Eu preferia ficar fitando o nada, ou brincar nas esculturas de jardim do salão
de festas, ou desmaiar de mentirinha nos braços das minhas amigas. Aprendi a
ignorar a câmera, e a minha mãe, se quisesse viver o momento. Não era apenas a
minha mãe. Eram as meninas consumistas da escola, os passadores de cantada da
rua, as figuras de autoridade que se sentiam ameaçadas e tentavam me esmigalhar.
Se estão constantemente tentando te humilhar, depois de um
tempo você não fica mais vermelha. E aprende a ver as causas. Por que sempre comigo? As estruturas de
poder e as motivações ocultas se tornam transparentes. Você aprende a requisitar
o seu poder lá dentro, e a dar uns empurrões nas vigas para as coisas mudarem.
Sábado passado, quando Sasha começou a discotecar, 90% da
festa levantou os celulares e começou a filmá-la.
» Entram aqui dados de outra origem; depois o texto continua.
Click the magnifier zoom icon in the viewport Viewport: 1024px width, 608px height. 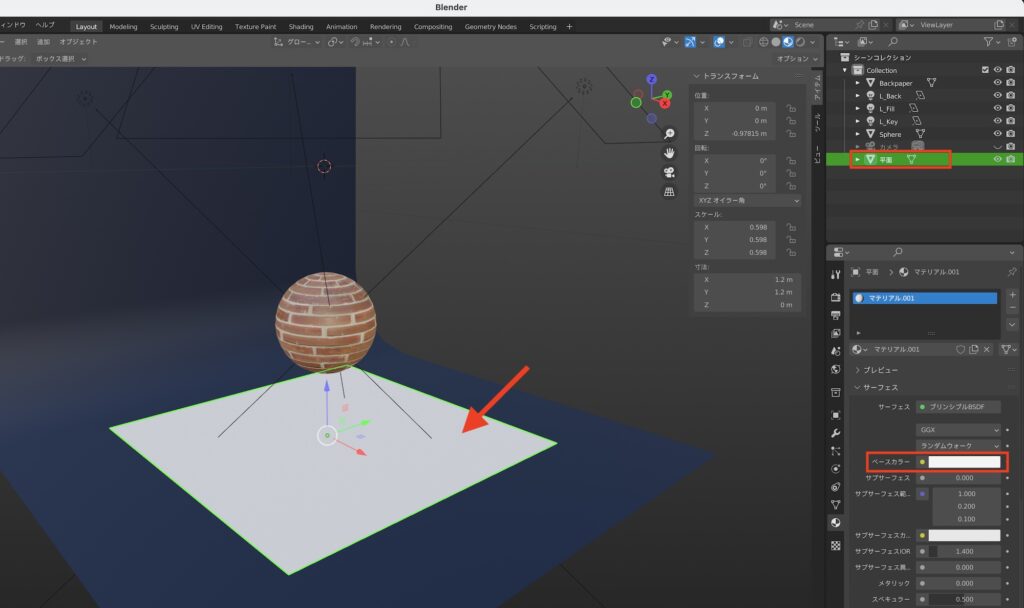(x=668, y=133)
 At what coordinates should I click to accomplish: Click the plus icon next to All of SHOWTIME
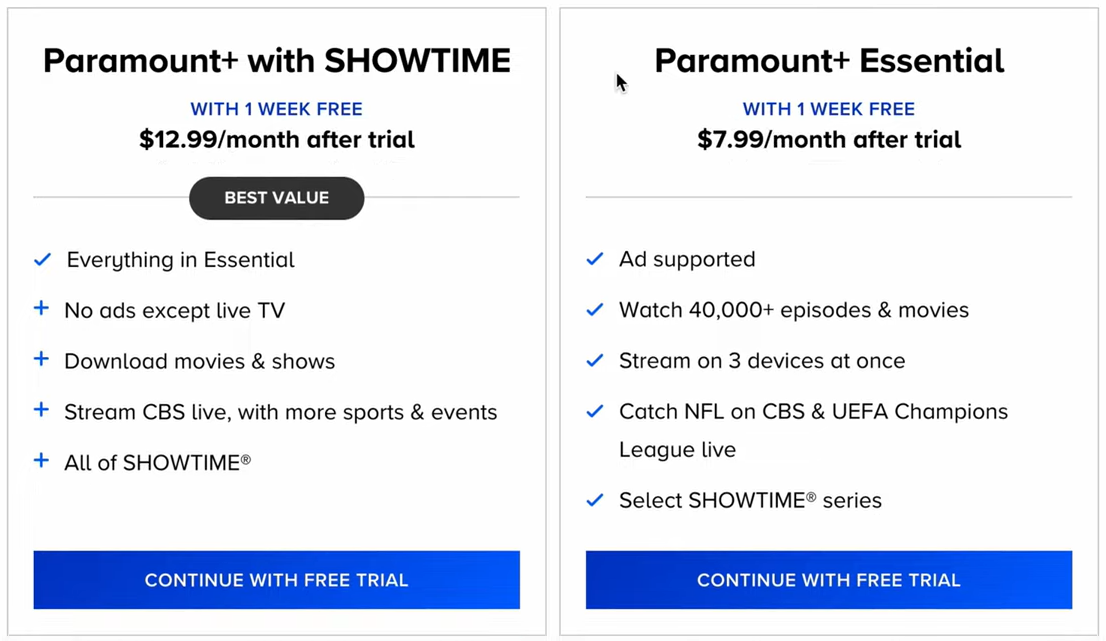42,462
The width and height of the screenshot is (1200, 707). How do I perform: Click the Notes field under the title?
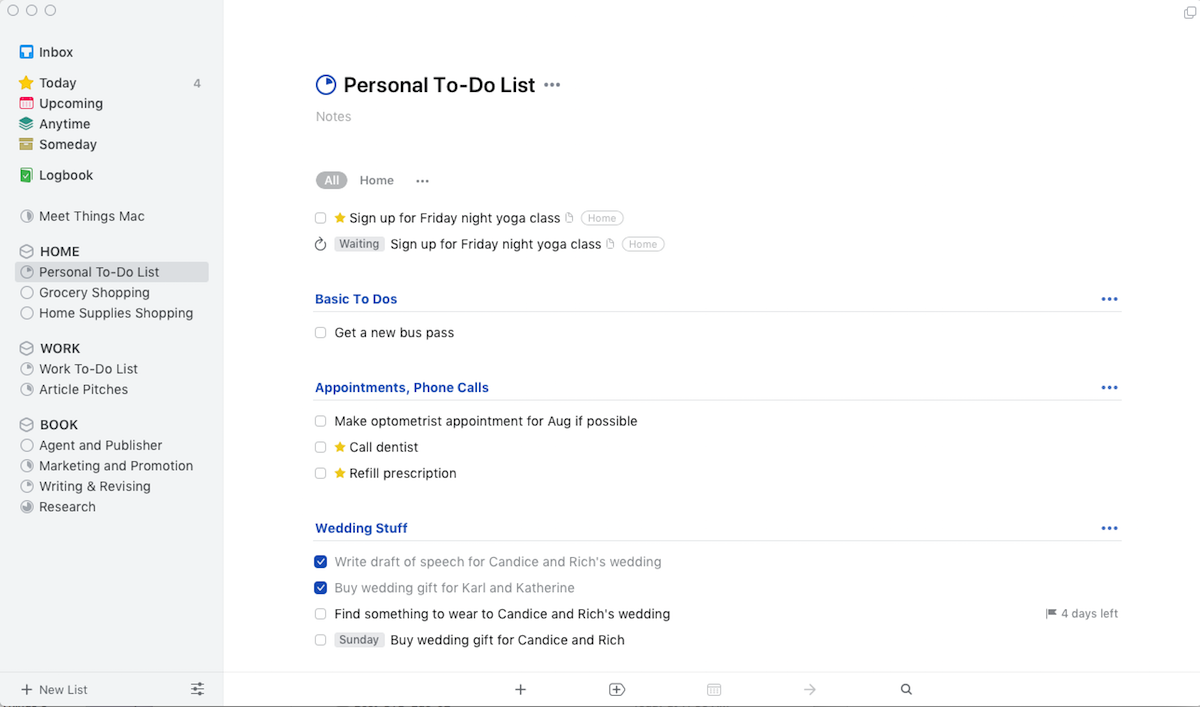334,117
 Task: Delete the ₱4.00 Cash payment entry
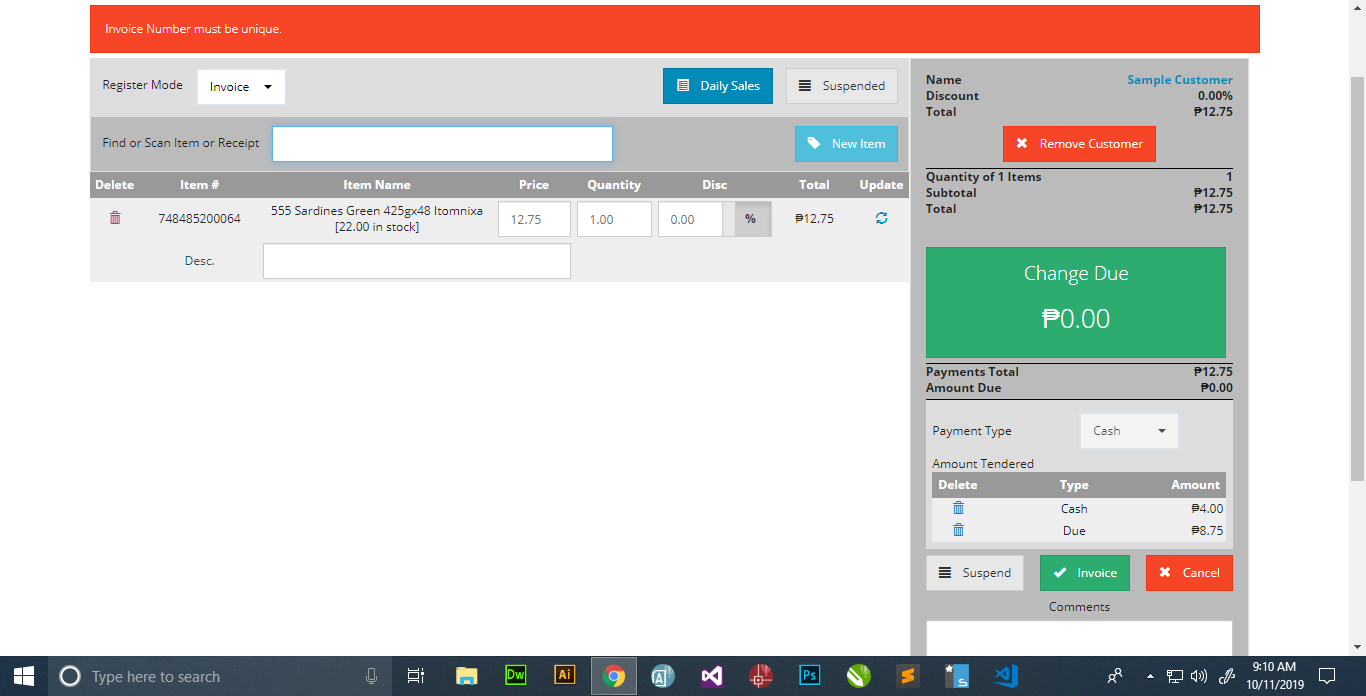(x=957, y=508)
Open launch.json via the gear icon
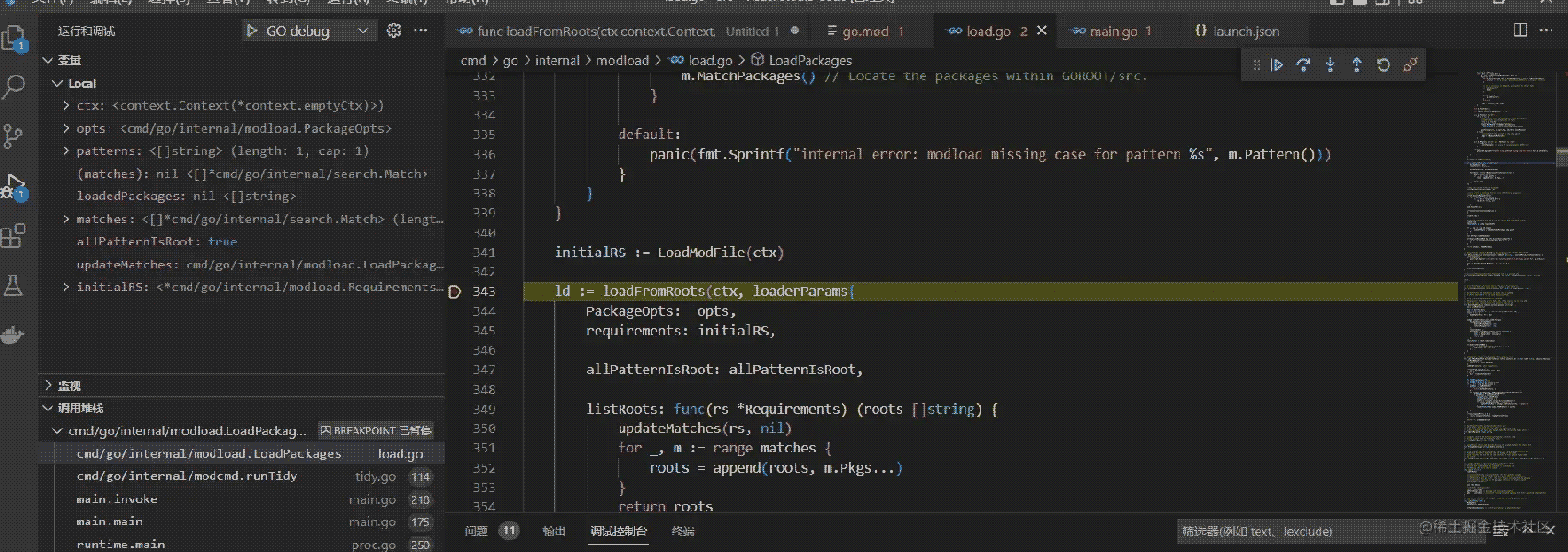The width and height of the screenshot is (1568, 552). click(x=394, y=31)
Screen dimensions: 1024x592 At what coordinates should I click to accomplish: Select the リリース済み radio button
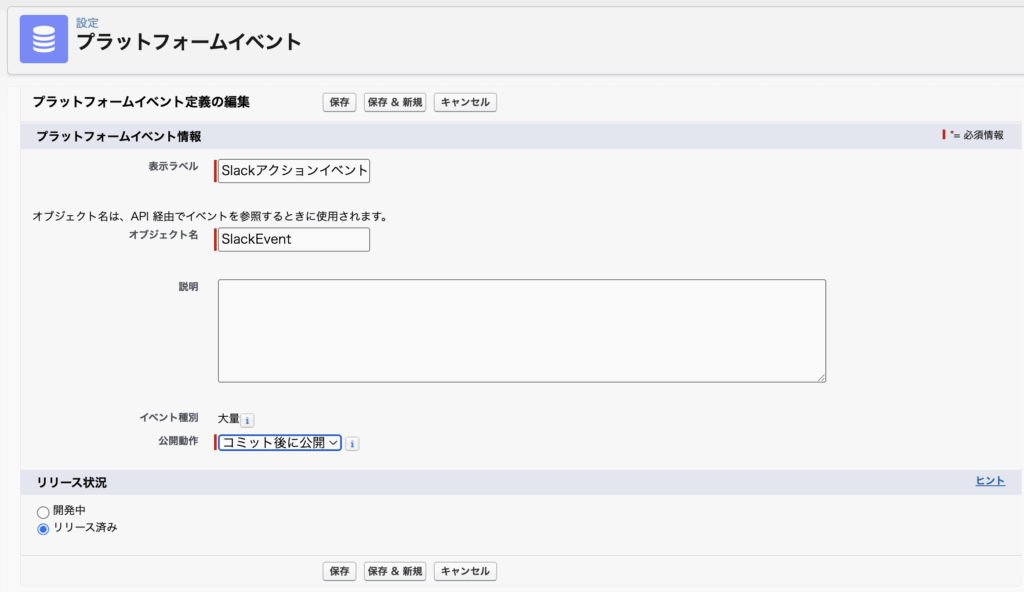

E ela continuou trabalhando muito
concentrada na mudança de faixas e equalizações. E arrasou no set. Como ela fez isso? Como ela
é capaz?
Bem, não é só “concentração”. É um dom para evitar a autoconsciência
que foi percebido cedo e muito bem treinado. Esse dom passa por compartimentar
os circuitos da mente (como num quadro de luz) e treinar a mente para desligar
os corretos em momentos de estresse. O nervosismo de falar/atuar em público (stage fright), o constrangimento, a
humilhação: tudo isso traz uma resposta não-verbal (cinésica), que todo ator,
desde o primeiro exercício de teatro, aprende a recondicionar. Mas as emoções
estão lá, e têm que sair por algum lugar.
Você não precisa ter feito teatro para aprender isso (e que
a lente da câmera distorce a imagem do corpo; e que a presença da câmera faz as
pessoas se comportarem diferente; e que os critérios de edição desse material
audiovisual podem fazer com que sua presença não seja “registrada”, dando
vontade de levar também sua câmera particular para “mostrar que foi”). Quer
dizer, as pessoas sempre adoraram julgar as outras. Só aumentou o número de
olhares, e o tempo que eles armazenam a fofoca. Hoje em dia sempre tem câmeras
apontadas para você, por mais que você não goste delas. Então evitar a
autoconsciência se torna uma capacidade essencial.